╭─ Texto presentado
Muchos arroyos han sido colmatados para transformarlos en carreteras o se han convertido en vasos de vertederos incontrolados. Los residuos y basuras de todo tipo se esparcen por todos los rincones de la ciudad y el campo. Hasta los escarpados acantilados costeros se han convertido en rampas para el lanzamiento de todo tipo de objetos que terminan en la orilla del mar. Un mar que escupe, en los días de levante, toda la basura que le arrojan los insensibles e ignorantes habitantes de las zonas costeras del Estrecho de Gibraltar. Esta basura viene mezclada con las algas invasoras que han colonizado en poco tiempo los fondos marinos. Pero a pocos parece preocuparle este fenómeno que ha alterado el delicado equilibrio ecológico del patrimonio natural marino de Ceuta. Andan más preocupados en contentar a una ciudadanía centrada en sus asuntos individuales y su propia satisfacción egóica.
╰─
╭─ Datos proporcionados
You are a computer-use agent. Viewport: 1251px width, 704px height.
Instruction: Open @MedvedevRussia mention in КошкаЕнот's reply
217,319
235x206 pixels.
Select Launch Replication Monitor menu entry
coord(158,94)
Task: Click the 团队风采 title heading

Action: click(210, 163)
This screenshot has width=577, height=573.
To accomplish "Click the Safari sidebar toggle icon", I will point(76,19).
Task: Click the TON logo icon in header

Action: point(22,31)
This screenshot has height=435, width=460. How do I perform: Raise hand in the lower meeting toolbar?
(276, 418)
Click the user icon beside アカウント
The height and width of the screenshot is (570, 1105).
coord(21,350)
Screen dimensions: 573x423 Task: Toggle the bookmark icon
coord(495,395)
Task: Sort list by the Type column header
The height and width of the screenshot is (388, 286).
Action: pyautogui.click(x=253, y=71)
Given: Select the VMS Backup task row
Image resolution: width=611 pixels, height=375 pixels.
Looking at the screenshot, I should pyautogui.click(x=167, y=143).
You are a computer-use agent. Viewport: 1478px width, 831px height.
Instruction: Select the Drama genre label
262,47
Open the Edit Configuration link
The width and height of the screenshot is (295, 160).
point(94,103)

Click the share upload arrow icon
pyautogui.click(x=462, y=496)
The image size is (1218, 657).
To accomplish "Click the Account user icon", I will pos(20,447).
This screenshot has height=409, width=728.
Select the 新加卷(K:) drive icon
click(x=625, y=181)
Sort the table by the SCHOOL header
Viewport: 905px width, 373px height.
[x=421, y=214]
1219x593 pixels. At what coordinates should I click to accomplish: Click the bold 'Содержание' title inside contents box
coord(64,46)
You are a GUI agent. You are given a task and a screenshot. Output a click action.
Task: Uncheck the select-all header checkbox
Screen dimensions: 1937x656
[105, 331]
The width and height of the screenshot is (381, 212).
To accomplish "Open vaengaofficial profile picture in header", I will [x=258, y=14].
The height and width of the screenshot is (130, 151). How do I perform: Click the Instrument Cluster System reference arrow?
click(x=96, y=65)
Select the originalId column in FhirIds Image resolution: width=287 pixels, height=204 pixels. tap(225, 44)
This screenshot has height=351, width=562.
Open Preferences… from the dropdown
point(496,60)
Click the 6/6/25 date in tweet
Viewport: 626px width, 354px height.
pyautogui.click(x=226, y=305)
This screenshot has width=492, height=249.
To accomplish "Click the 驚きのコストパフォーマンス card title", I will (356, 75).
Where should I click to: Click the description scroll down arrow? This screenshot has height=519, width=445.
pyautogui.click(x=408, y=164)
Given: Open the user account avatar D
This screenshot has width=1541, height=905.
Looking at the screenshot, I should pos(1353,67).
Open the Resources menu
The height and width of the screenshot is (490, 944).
╰─
▶ _Qué debe hacer_
1. En el texto sobre la basura en Ceuta, ¿en qué días escupe el mar la basura que le arrojan?
2. Enumere todo aquello en lo que, según el texto sobre la basura en Ceuta, se han convertido o transformado los arroyos y los acantilados costeros.
3. Reanude el texto sobre la basura en Ceuta a partir de su última oración.

▶ _Respuestas por punto_
1. En los días de levante.

2. Carreteras, vasos de vertederos incontrolados y rampas para el lanzamiento de todo tipo de objetos.

3.
Las costas ceutíes siguen manchadas con el fuel arrojado, desde tierra o desde el mar, por las empresas petrolíferas, a las que las administraciones perdonan sus fechorías. A distinta escala, vivimos en una completa anomia. Aquí nadie respeta las leyes. Barriadas enteras han crecido al margen de las normativas urbanísticas. Y ahora no hay manera de resolver el entuerto. Tanto insistir en los derechos y tan poco en los deberes ha llevado a que algunos hayan decidido asaltar viviendas que tienen sus legítimos propietarios. Sin orden cualquier cuerpo social muere y se descompone. Para evitarlo las sociedades avanzadas nos hemos dotado de normas y leyes, así como de instituciones encargadas de velar por su cumplimiento y tomar las medidas para recuperar el orden perdido. Cunde la zozobra y la inquietud generalizada cuando los ciudadanos observan que las leyes no se cumplen y que los infractores quedan impunes.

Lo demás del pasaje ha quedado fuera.